The politics of the 1920s was unfriendly toward the labor unions and liberal crusaders against business, so many if not all historians who emphasize those themes write off the decade.
Urban cosmopolitan scholars recoiled at the moralism of prohibition and the intolerance of the nativists of the Ku Klux Klan ( KKK ), and denounced the era.
Richard Hofstadter, for example, in 1955 wrote that prohibition, " was a pseudo-reform, a pinched, parochial substitute for reform " that " was carried about America by the rural-evangelical virus ".

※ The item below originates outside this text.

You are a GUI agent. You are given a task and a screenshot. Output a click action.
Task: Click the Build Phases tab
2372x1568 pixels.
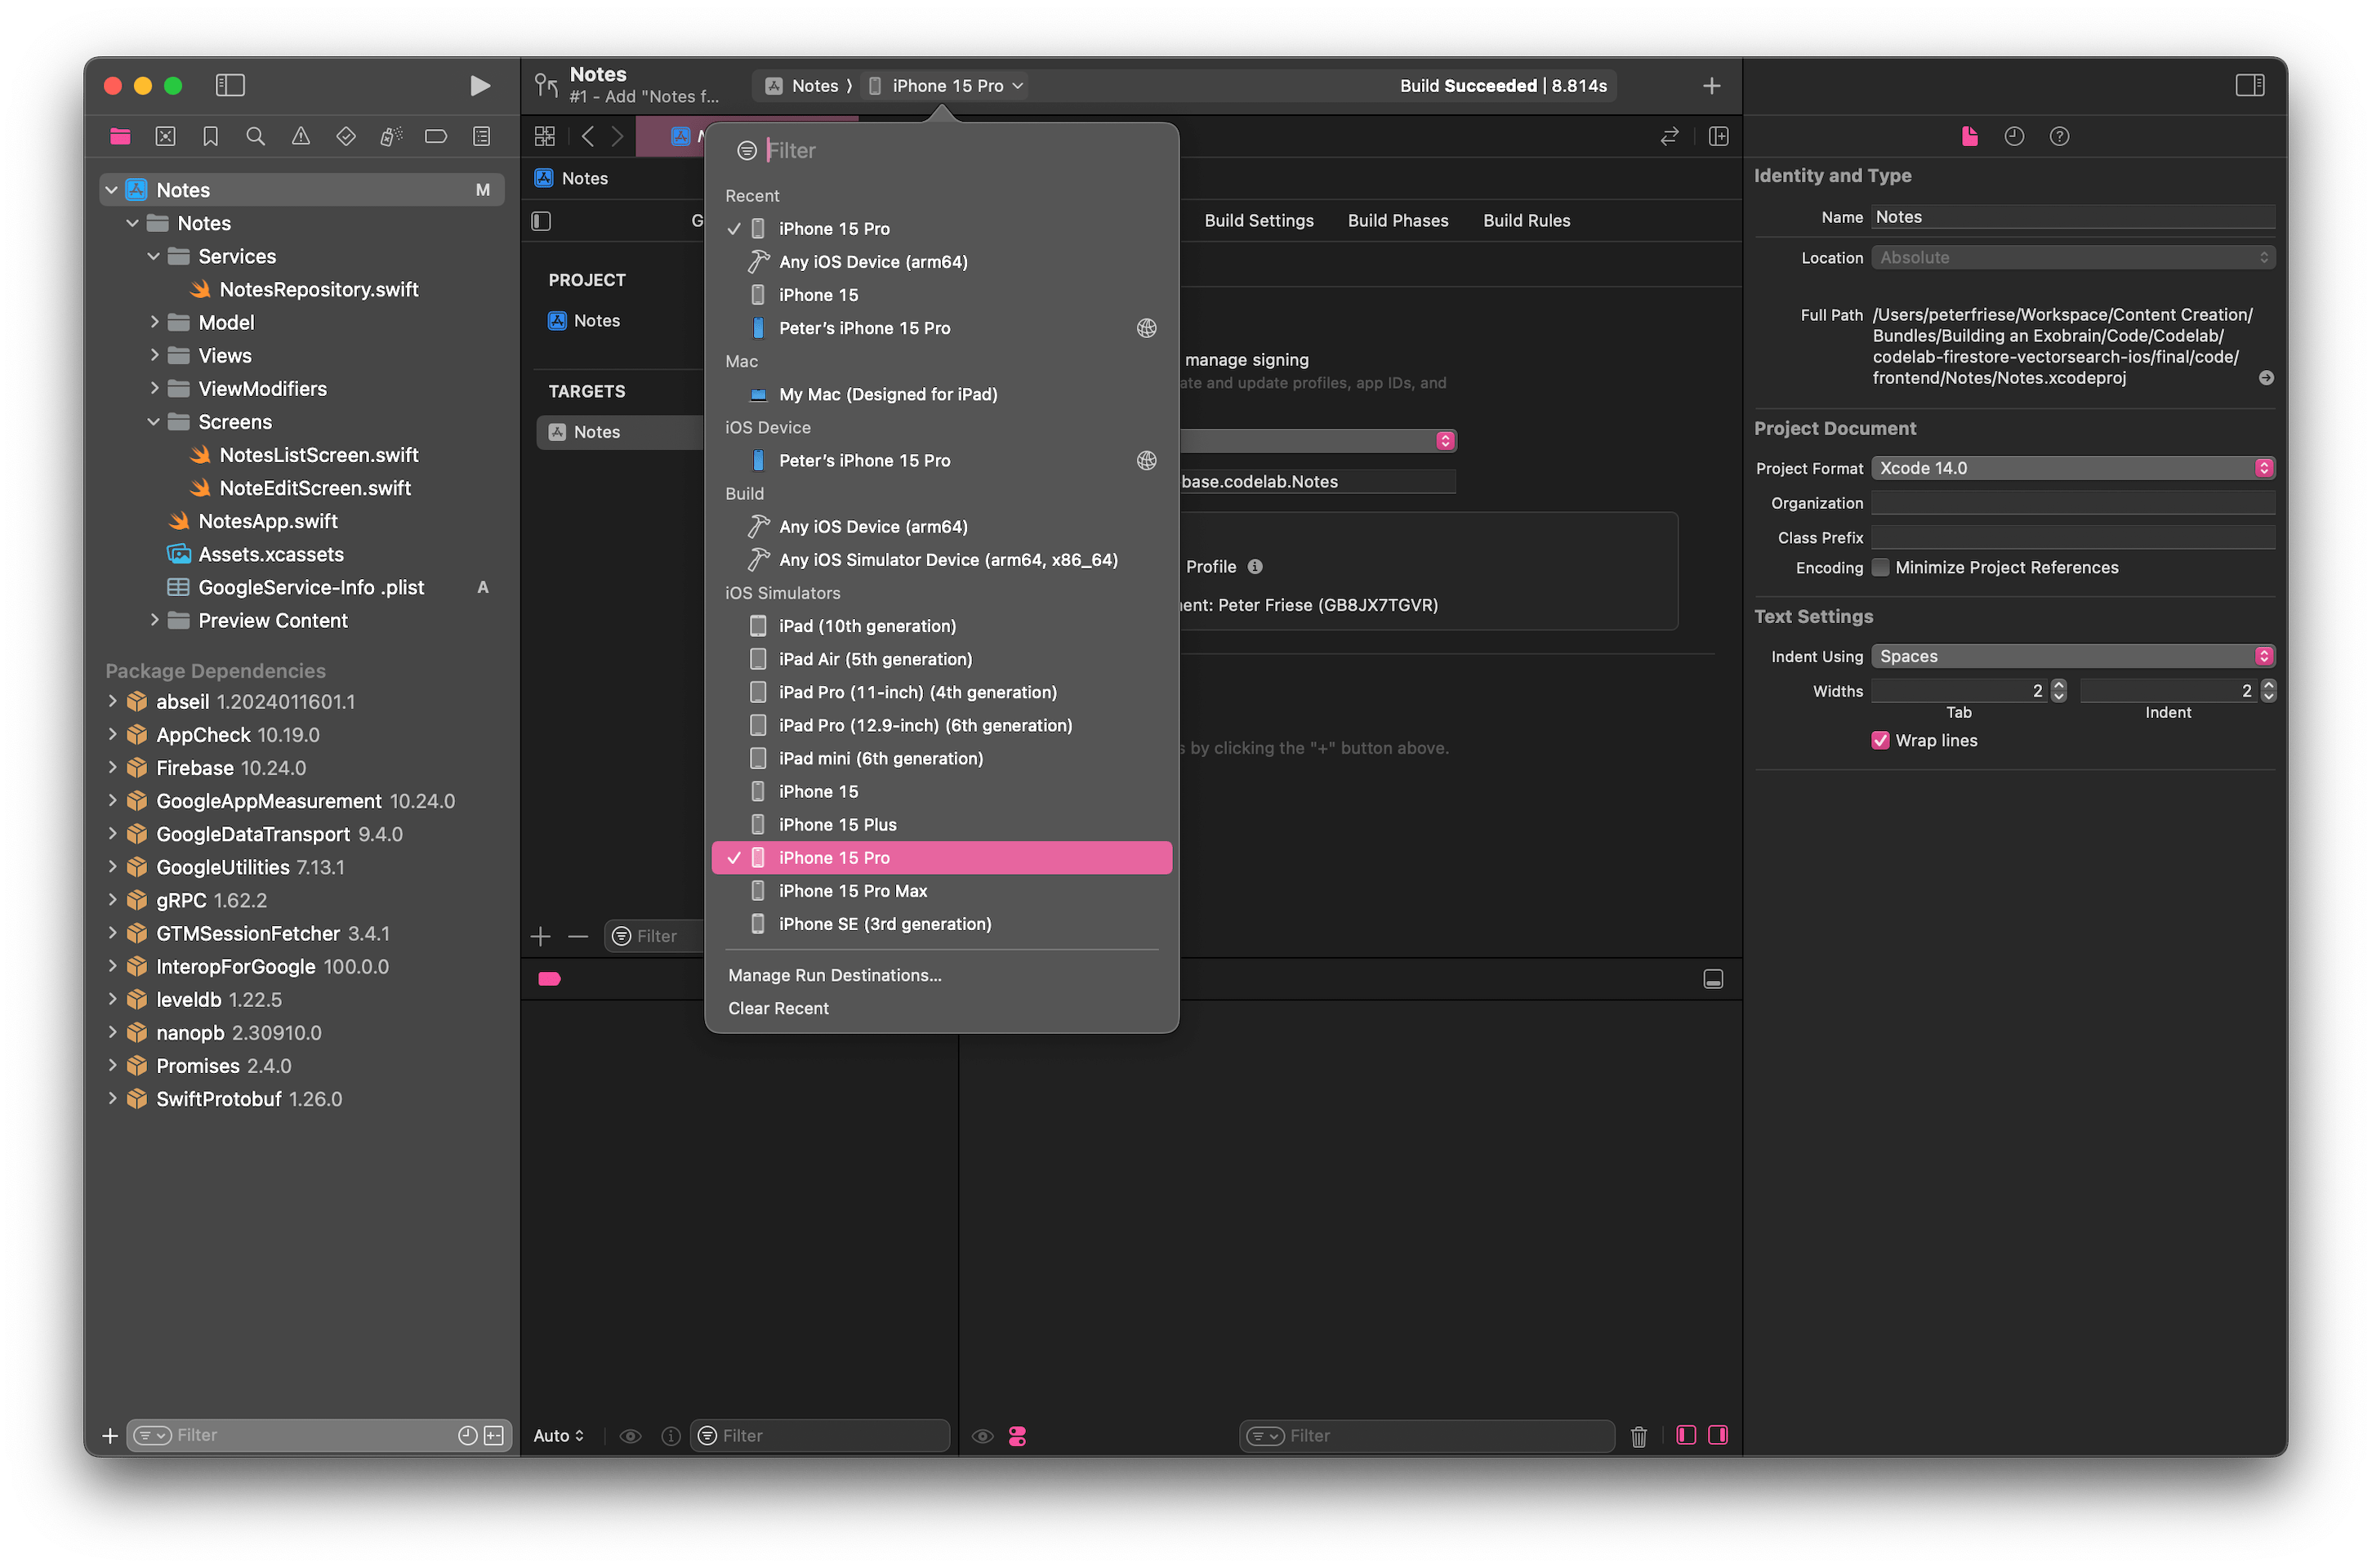[x=1395, y=220]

However as Arthur S. Link emphasized, the progressives did not simply roll over and play dead.
Link's argument for continuity through the 1920s stimulated a historiography that found Progressivism to be a potent force.
Palmer, pointing to people like George Norris, say, " It is worth noting that progressivism, whilst temporarily losing the political initiative, remained popular in many western states and made its presence felt in Washington during both the Harding and Coolidge presidencies.
" Gerster and Cords argue that, " Since progressivism was a ' spirit ' or an ' enthusiasm ' rather than an easily definable force with common goals, it seems more accurate to argue that it produced a climate for reform which lasted well into the 1920s, if not beyond.
" Even the Klan has been seen in a new light, as numerous social historians reported that Klansmen were " ordinary white Protestants " primarily interested in purification of the system, which had long been a core progressive goal.